Lehal is a village in Jalandhar district of Punjab State, India. It is located 7.3 km away from postal head office in Dosanjh Kalan, 23.9 km from Phillaur, 37.8 km from district headquarter Jalandhar and 121 km from state capital Chandigarh. The village is administrated by a sarpanch who is an elected representative of village as per Panchayati raj (India).

Demography 
According to the report published by Census India in 2011 , Lehal has a total number of 230 houses and population of 1114 of which include 559 males and 555 females. Literacy rate of Lehal is 83.45%, higher than state average of 75.84%. The population of children under the age of 6 years is 105 which is 9.43% of total population of Lehal, and child sex ratio is approximately 810 lower than state average of 846.

Most of the people are from Schedule Caste which constitutes 54.31% of total population in Lehal. The town does not have any Schedule Tribe population so far.

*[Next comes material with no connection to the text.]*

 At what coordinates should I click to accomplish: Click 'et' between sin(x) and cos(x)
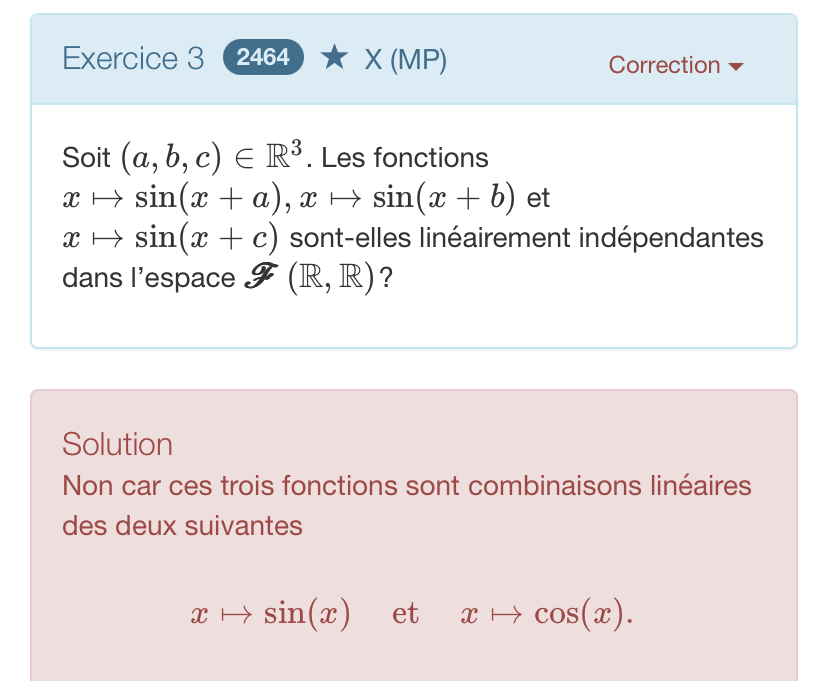405,613
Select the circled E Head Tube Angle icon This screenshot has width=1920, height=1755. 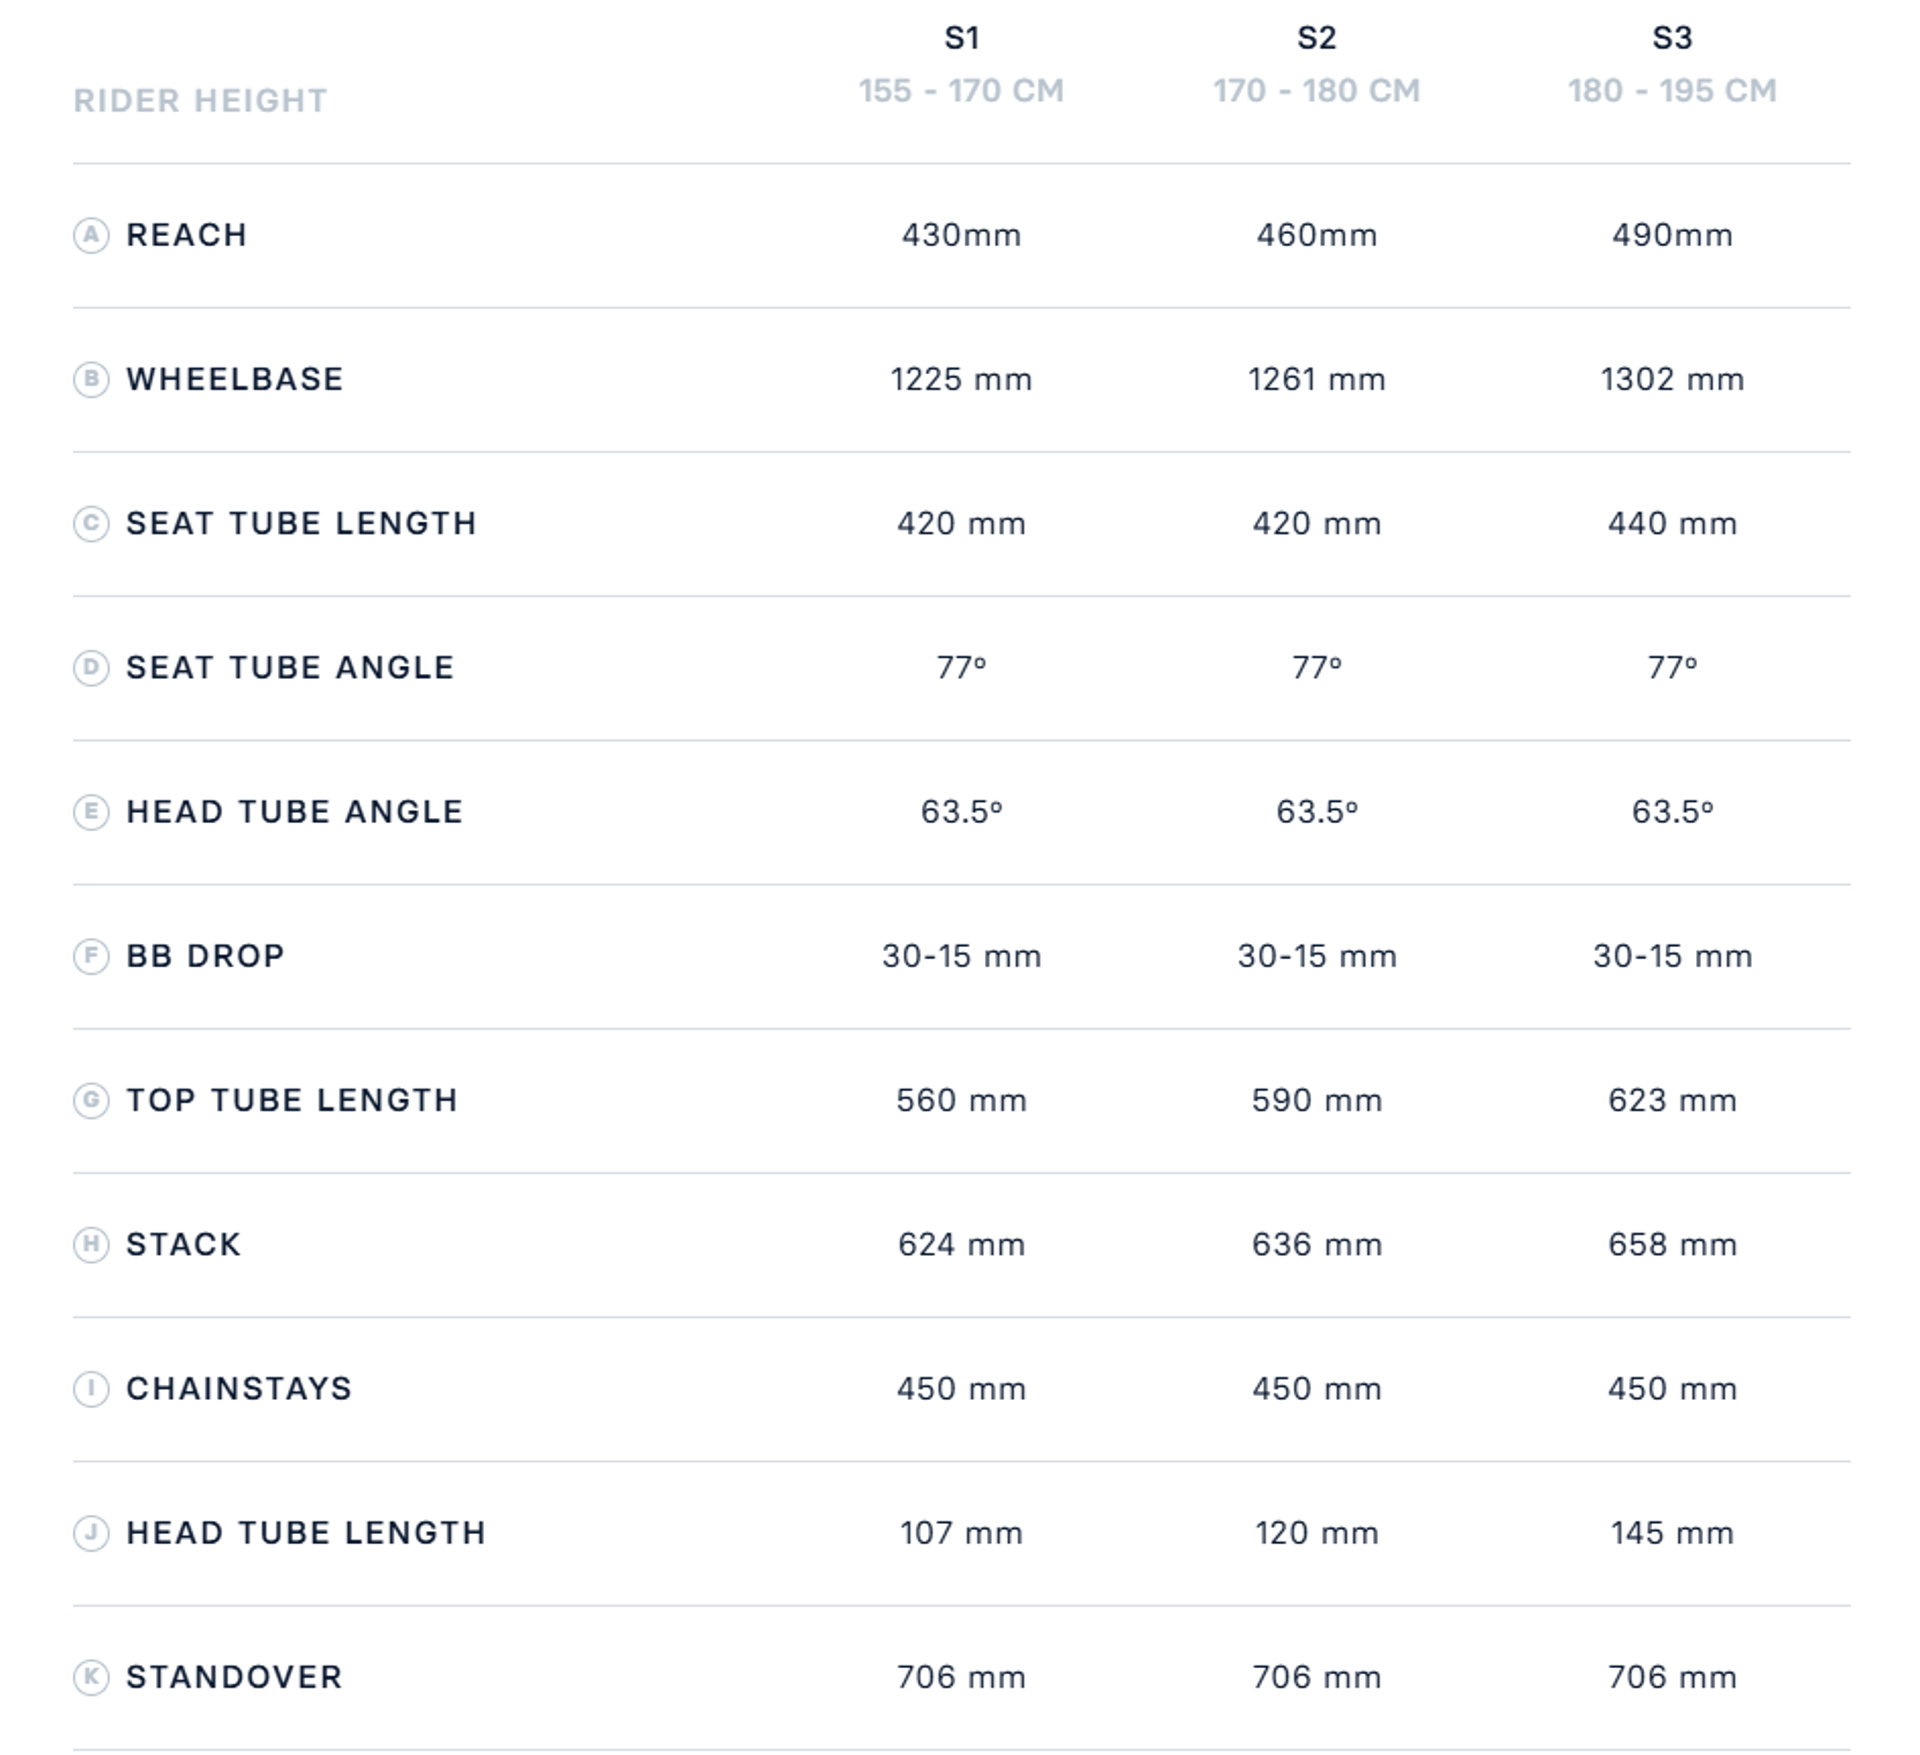91,811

As per census 2011, 380 people were engaged in work activities out of the total population of Lehal which includes 317 males and 63 females. According to census survey report 2011, 88.95% workers describe their work as main work and 11.5% workers are involved in marginal activity providing livelihood for less than 6 months.

Transport 
Goraya railway station is the nearest train station however, Phagwara Junction train station is 15.8 km away from the village. The village is 54.6 km away from domestic airport in Ludhiana and the nearest international airport is located in Chandigarh also Sri Guru Ram Dass Jee International Airport is the second nearest airport which is 132 km away in Amritsar.